Extracted records =>
************
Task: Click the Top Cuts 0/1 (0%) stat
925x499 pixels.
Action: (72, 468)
************
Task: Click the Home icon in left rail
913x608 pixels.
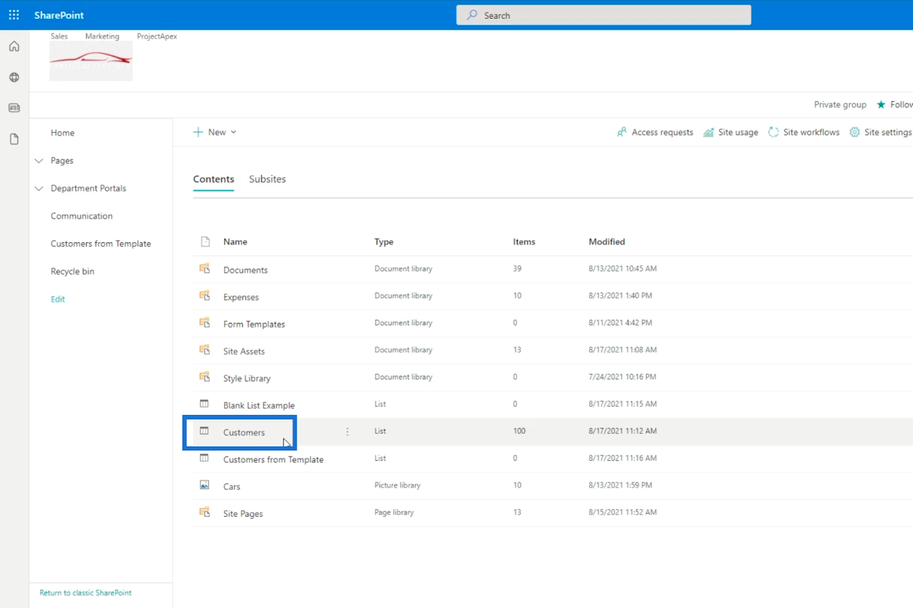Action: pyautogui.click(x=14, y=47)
************
Try it =>
Search the listing for the word "Task", and copy every line in which it is found.

The answer =>
Task: Click the Top Cuts 0/1 (0%) stat
Task: Click the Home icon in left rail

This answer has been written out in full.